53 For elucidation of these concepts, see Zitelmann, "Kunst der Gesetzgebung" (Dresden, 1904) p. 40; Stier-Somlo, loc. cit. p. 471, seq.; Oertmann. loc. cit., especially p. 13 seq., and note 8, p. 46.
54 In such cases it appears as if the statute had expressed everything exhaustively and in detail, yet it turns out that the terms and concepts used need to be furnished with concrete contents. The terms themselves are nothing but more or less insufficiently filled outlines. There is nothing better than a rudimentary rule, yet one capable of being objectively ascertained, because the statute refers implicitly to matters (like business usages and similar things) which in practical life are generally understood. Such subsumptions are properly subject to revision on appeal. (Oertmann, loc. cit.; Zitelmann, loc. cit.) This subject has been touched upon by authors, but its true importance has hardly been appreciated. Comp. especially Ehrlich, loc. cit. in Burian's Juristische Blatter, vol. 17, p. 447; same author, "Die stillschweigende Willenserklarung," p. 293; "Freie Rechtsfindung," pp. iii-vi; "Tat-sachen," pp. 26 seq.; Zitelmann, "Lucken," pp. 45-46; p. 32, note 18. Comp. also Laband, "Staatsrecht," vol. 1, Sec. 57, iiiii.
In either case, both where there are technical gaps and where the framework of the statute is empty, there must be, for the decision of concrete cases, the supplementary function of the judges based on the principles of justice ("aequitas").

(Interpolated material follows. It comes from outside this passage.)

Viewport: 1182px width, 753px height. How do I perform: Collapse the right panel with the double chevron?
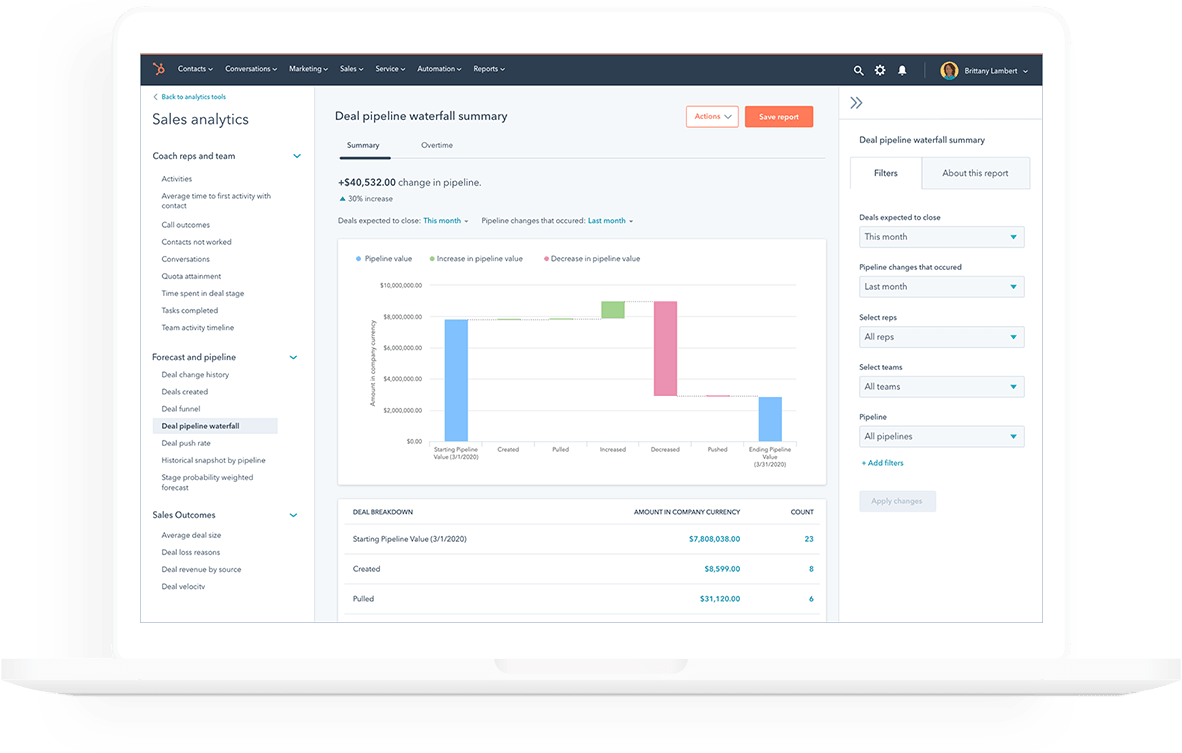click(856, 101)
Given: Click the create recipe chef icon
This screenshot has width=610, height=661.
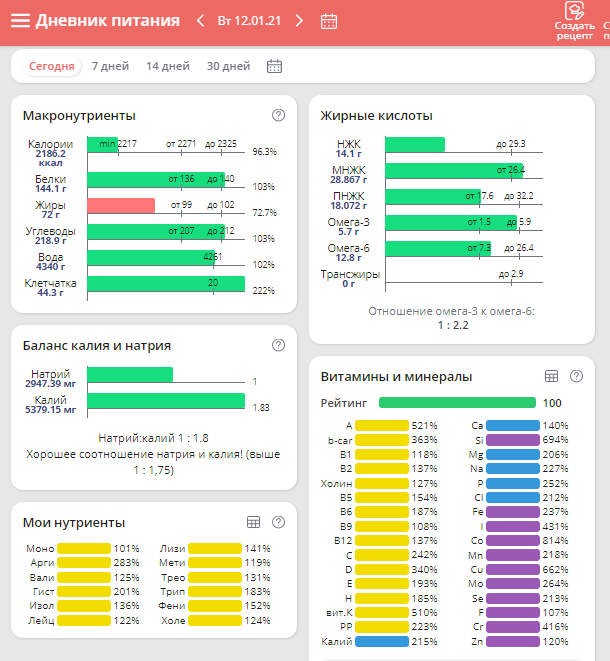Looking at the screenshot, I should (574, 12).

It will be the mission of a future theory of the sources of law to supply the proper appreciation, corresponding to its importance, of the judicial law so arising as an integral portion of the body of law in force, and as a most valuable element of the law actually administered.
55 Kipp, "Geschichte der Quellen," p. 11.

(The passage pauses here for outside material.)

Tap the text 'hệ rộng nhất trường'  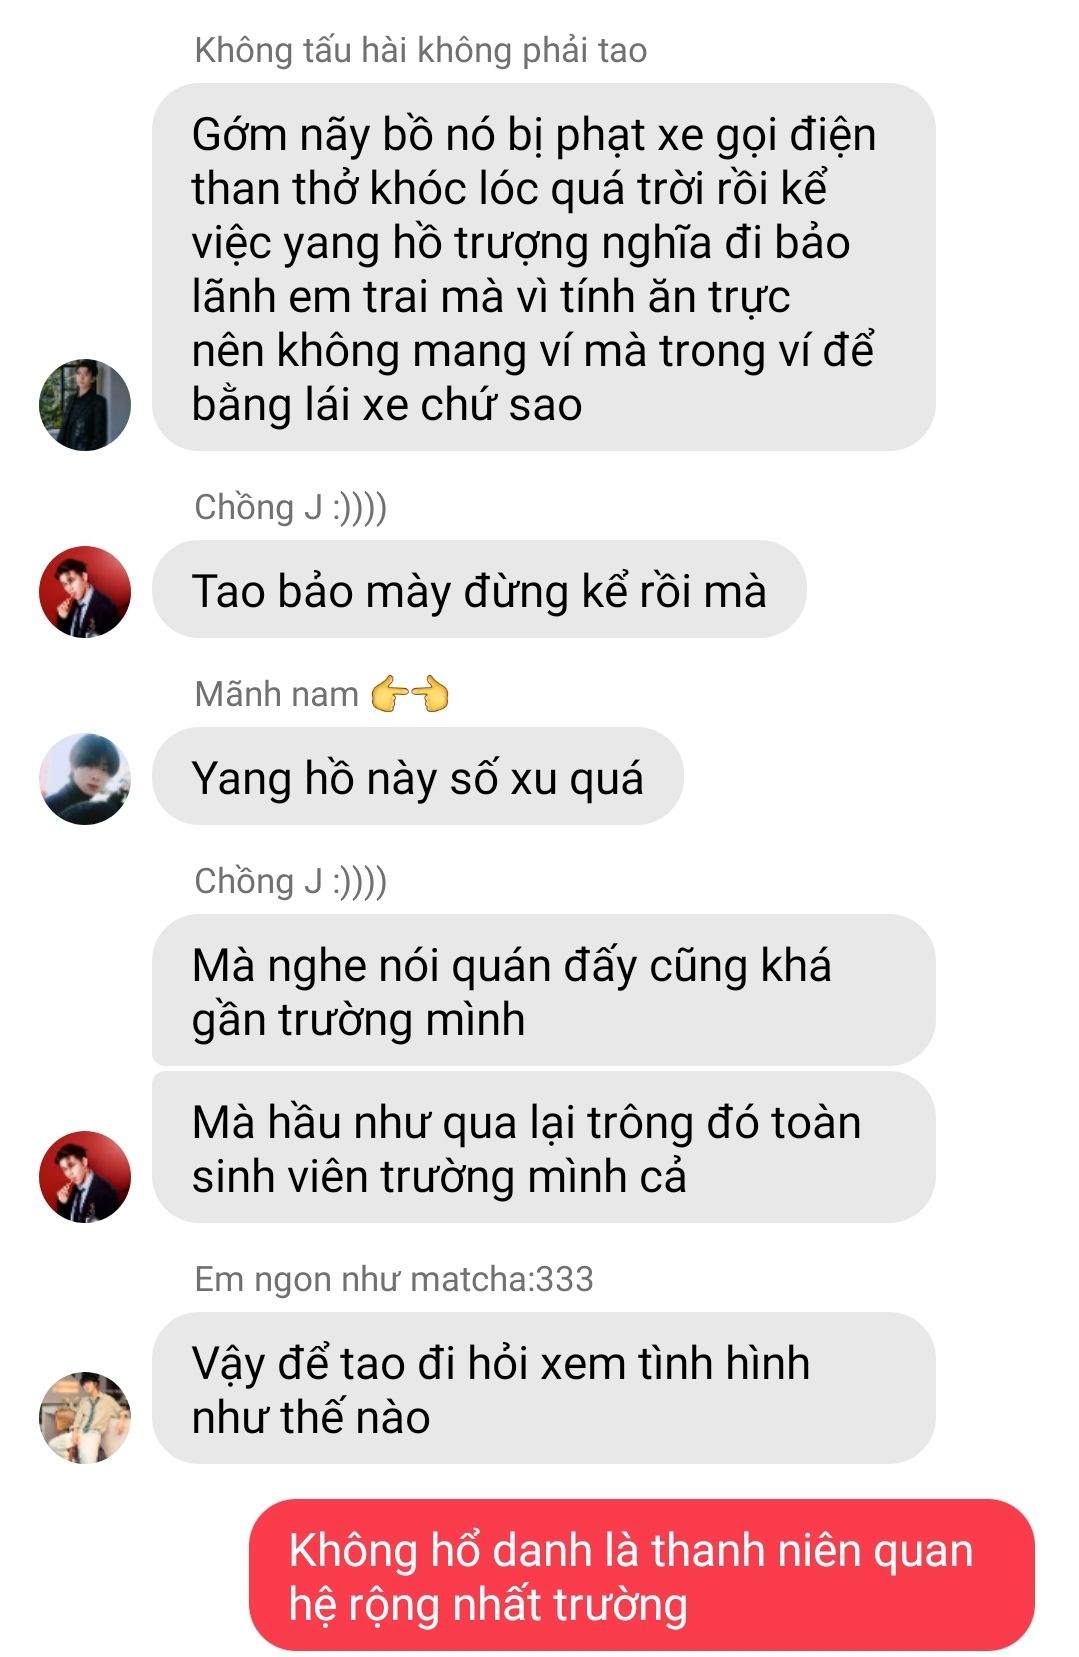[x=488, y=1605]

56 In such cases the statute refers, expressly or by implication, to some other source whence the rule may be drawn. (Comp. Gustav Schwarz in the Hungarian magazine "Jogallam," vol. 6, p. 99.) In the great majority of cases, this "other source" consists of the kind of social phenomena we call "popular customs." These are simply institutions of social life produced spontaneously and changing from time to time without the interference of official legislation. (Laband, loc. cit. p. 553.) The vague provisions of a statute mentioned in the text (in the present sense, all legal concepts are vague) are capable of being filled with concrete contents by reading them in the light of such social phenomena. We have in mind not merely what has been called "safety-valve concepts," which modern draftsmen of statutes use to make the statute more elastic; we rather refer to any statutory term, the concrete meaning of which depends on the changing circumstances of practical life. ("The nature of the case," so called; comp. Ehrlich, in Harden's "Zukunft," vol. 14, p. 234.)
57 BGB Sec. 242.
58 Danz, "Die Auslegung der Rechtsgeschafte," p. 101.
A theory of legal sources that pays attention to the law as it really is cannot possibly disregard the existence of judge-made law. Such law does actually exist, and theoretical inquiry simply has to recognize and utilize it. This will be done if we divide all rules of law into statutory rules of general obligation on the one hand, and judicial or supplementary rules obligatory in the specific case. The former represent "law" in its strict sense, the latter equity as understood by the Greek or the Roman "aequum."